• What you will do
Taking the line that contains "Task: Open the 04 - Energy XLE chart" as the start and the last line of the data as the end, repeat exactly every line in that span, but no pictures.

··· Information ···

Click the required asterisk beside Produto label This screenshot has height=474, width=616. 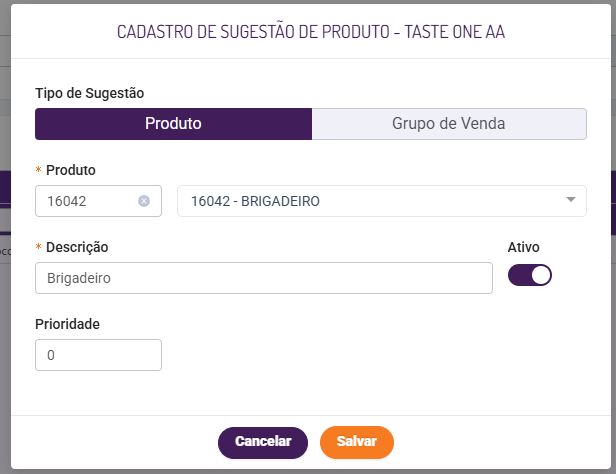pos(39,171)
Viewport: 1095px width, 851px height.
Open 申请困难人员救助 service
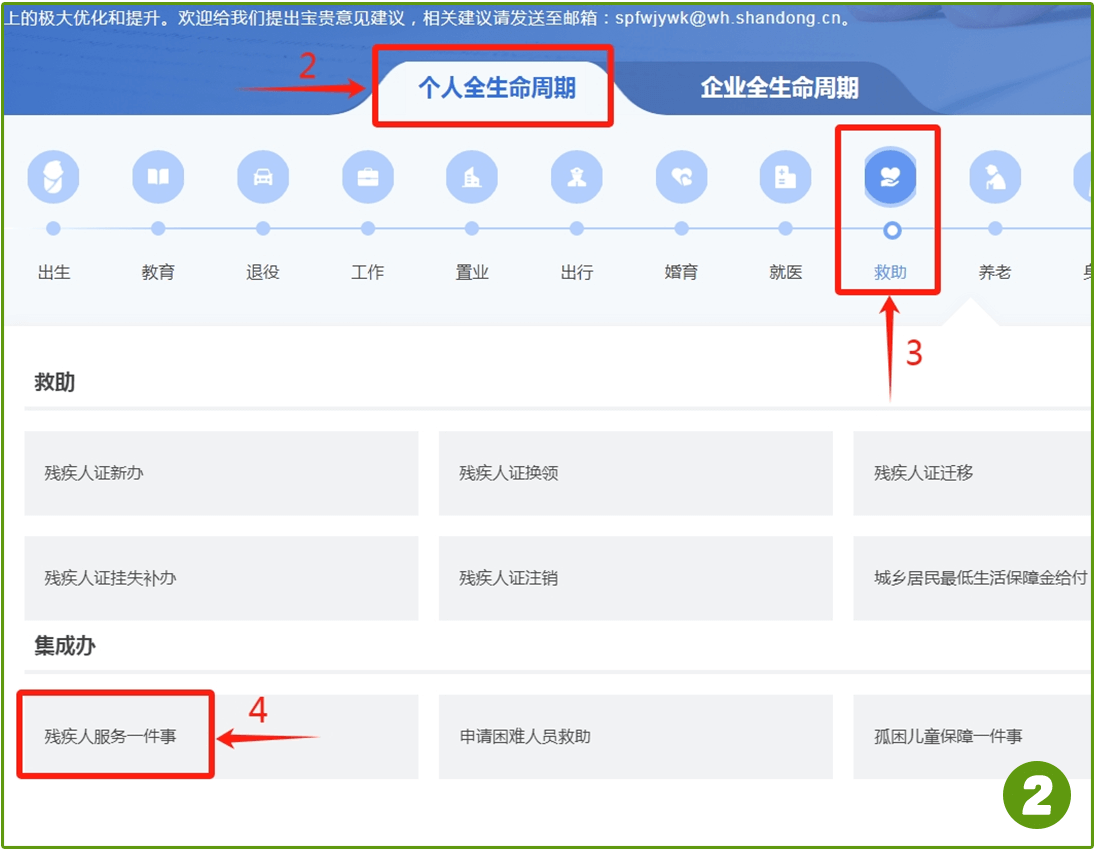[635, 737]
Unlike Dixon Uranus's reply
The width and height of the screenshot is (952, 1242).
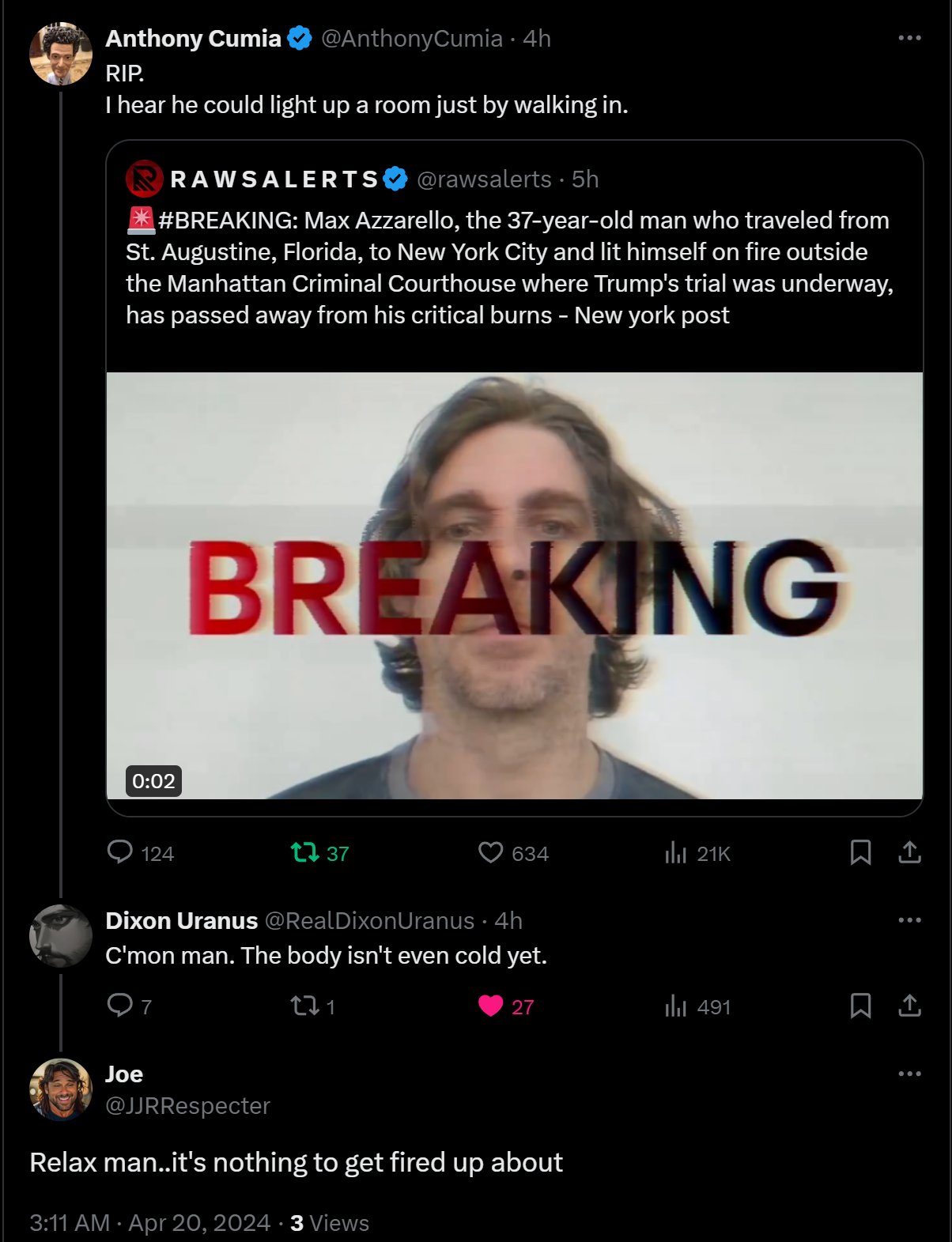491,1006
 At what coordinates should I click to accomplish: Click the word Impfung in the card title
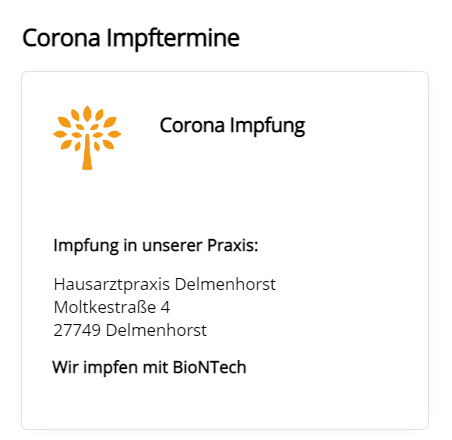(x=267, y=126)
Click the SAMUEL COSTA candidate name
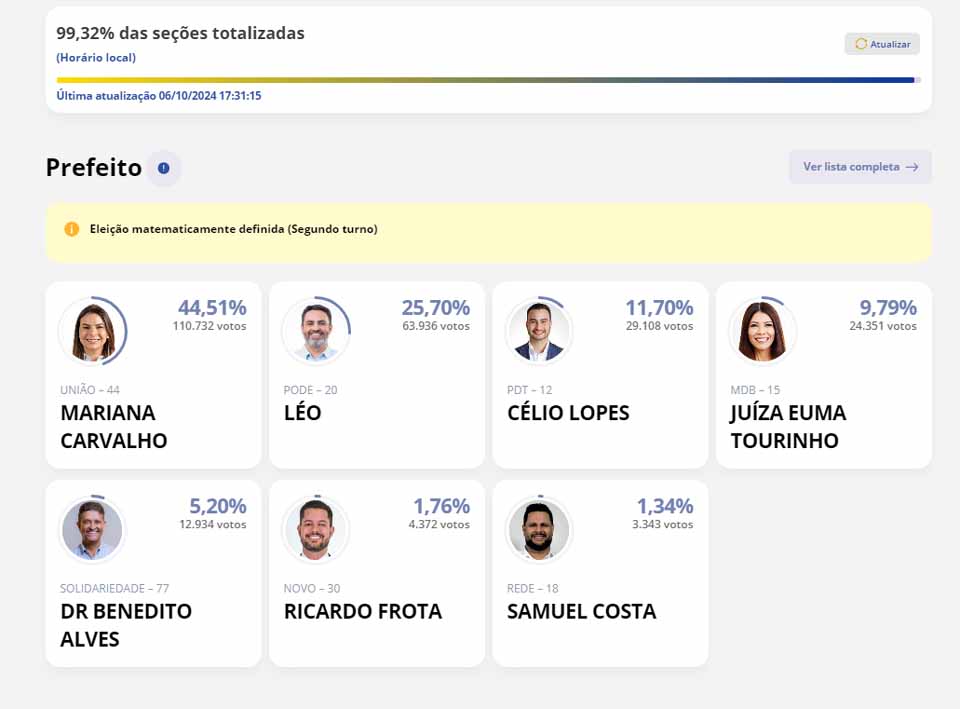960x709 pixels. [x=581, y=612]
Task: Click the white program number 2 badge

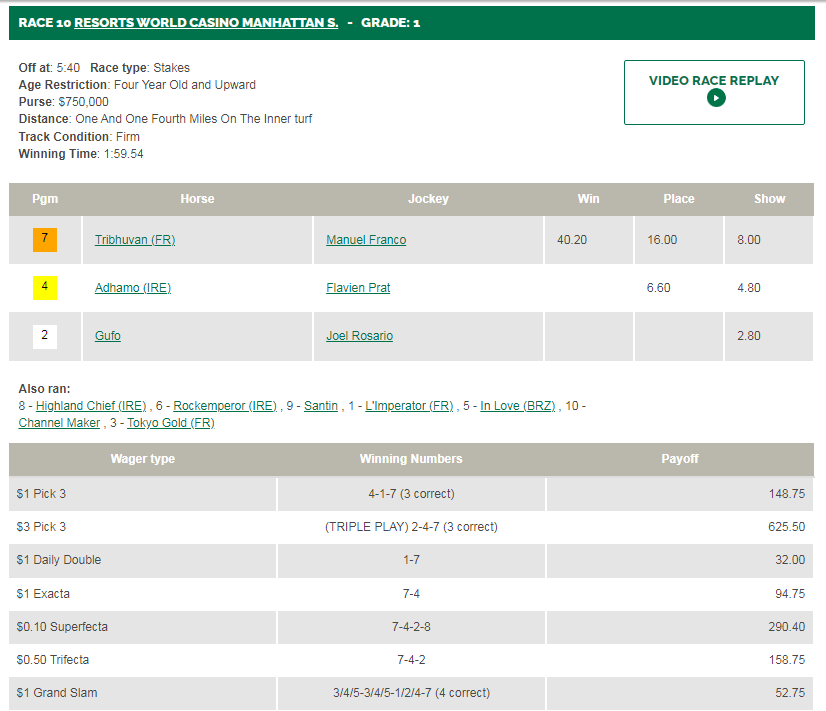Action: (x=45, y=336)
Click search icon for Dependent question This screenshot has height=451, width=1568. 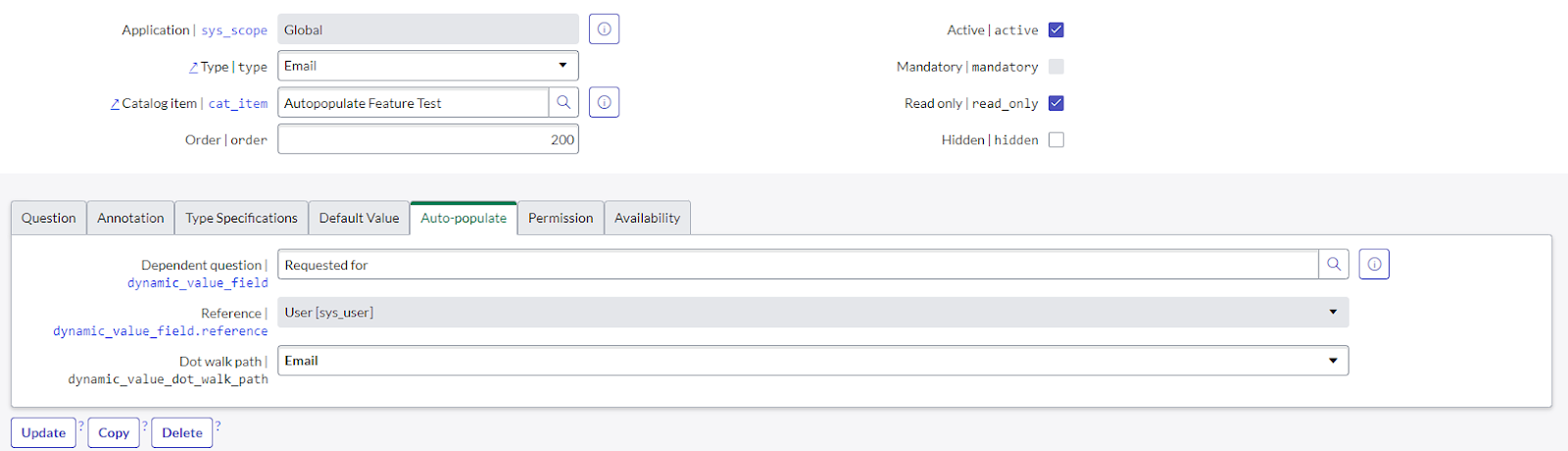pyautogui.click(x=1334, y=264)
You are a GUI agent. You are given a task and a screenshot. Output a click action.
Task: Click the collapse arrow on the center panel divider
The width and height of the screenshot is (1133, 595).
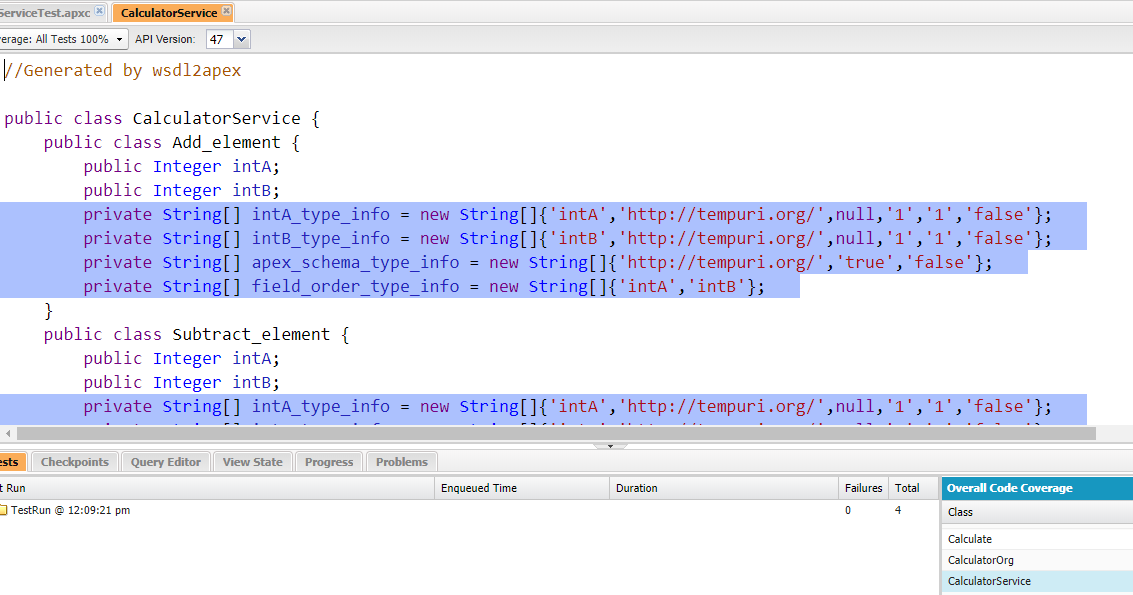coord(609,444)
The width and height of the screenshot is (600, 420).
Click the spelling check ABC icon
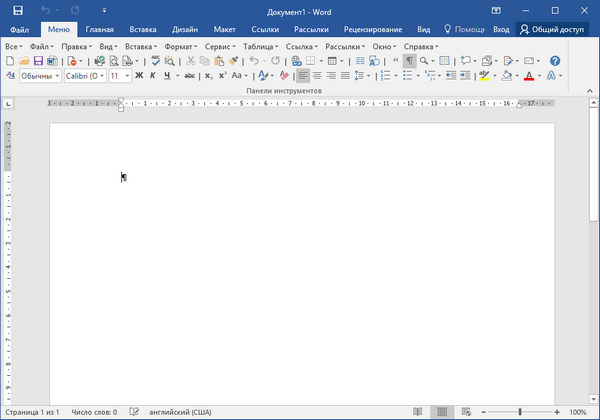click(156, 61)
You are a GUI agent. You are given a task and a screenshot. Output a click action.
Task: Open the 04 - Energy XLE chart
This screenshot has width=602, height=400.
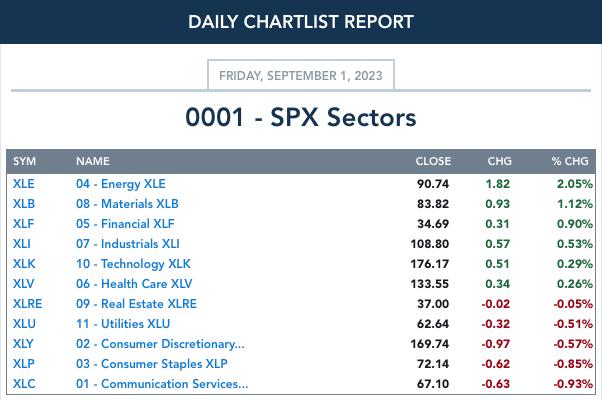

···

• Exercise response
Task: Open the 04 - Energy XLE chart
This screenshot has width=602, height=400.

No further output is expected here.